A utilitarian argument is that the ends justify the means. Did the donation made from the Producers of The Beach (2000) to Thailand’s Royal Forestry Department and Tourism Authority make up for the permanent damage the filming did to the sand dunes and flora of Phi Phi Island? For Avatar specifically, does its anti-imperialist/pro-ecology message outweigh the destruction that was needed to facilitate its own production? The problem with this way of thinking is that it’s a little like carbon-offsetting, the practice where corporations pay for their pollution by planting trees somewhere else. It’s a practice that keeps the game going at a time when we need to flip the whole table over.
I have no doubt that many people who watch the Avatar films will come away from the experience thinking deeply about humanity’s current path. Perhaps this is the reason why there are so few memes. One of the talking points surrounding Avatar in the media-sphere is that it has ‘no cultural impact’. What this means is that the film has not spawned a Star Wars-like industrial fandom or a Marvel-universe parade of easily meme-able quotes. This is of course a stupid argument, one that says more about the people who say it than the film itself. Avatar hits people in an emotional place that is the antithesis to disposable culture. The last thing they want to do after seeing it is hop on twitter to scroll through funny pictures. It did when I watched it. So this isn’t some righteous call for a boycott. If you like films it’s better than most.

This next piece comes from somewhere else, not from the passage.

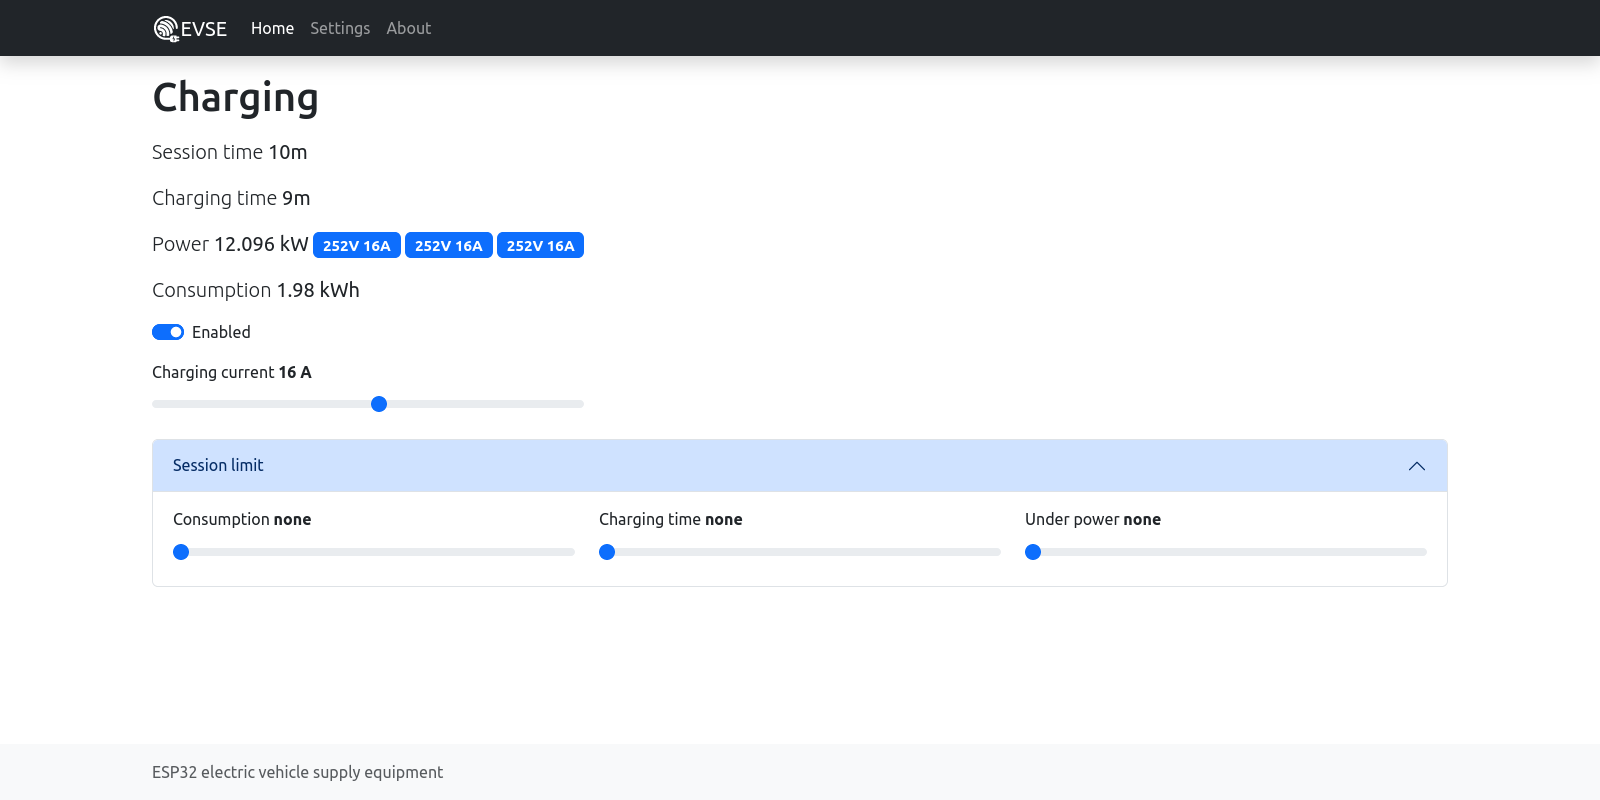Open the About page
1600x800 pixels.
pos(408,28)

What’s stayed with me though, the nagging, deeper message of the film is that it’s not enough to say you’re against something. you have to be against it. The message of Avatar is that sacrifice is necessary. For Jake Sully it is his entire human body he must consign to oblivion. There are other characters in the series, early Dr Grace and Dr Garvin. They don’t hold guns. They like and respect the Na’vi. And yet their lifestyles could not exist without others holding guns and killing Na’vi. And that’s what seems to make Avatar such a polarising film, especially with western liberals. It holds that mirror up and says yes you say you hate the right wing, yes you hate war, yes you hate racism, but your entire way of life is supported by these evils.
As noted above, culture helps to frame our view of the world and thus is inextricably linked to political struggles. In the case of Avatar, it’s difficult to see how the framing of the problem and the resulting struggle can be anything other than the need for the complete destruction of the industry that makes films like Avatar and our own complicity within that system as consumers.
To know that sacrifice is necessary but to not have the courage to follow through leads to a special kind of self-loathing.
Thompson, E.P. (1957) Socialist Humanism. https://www.marxists.org/archive/thompson-ep/1957/sochum.htm
Hall, S. (1979) The Great Moving Right Show. Marxism Today. pp.14-20
See Graeber and Wengrow (2021) The Dawn of Everything. p.70-71.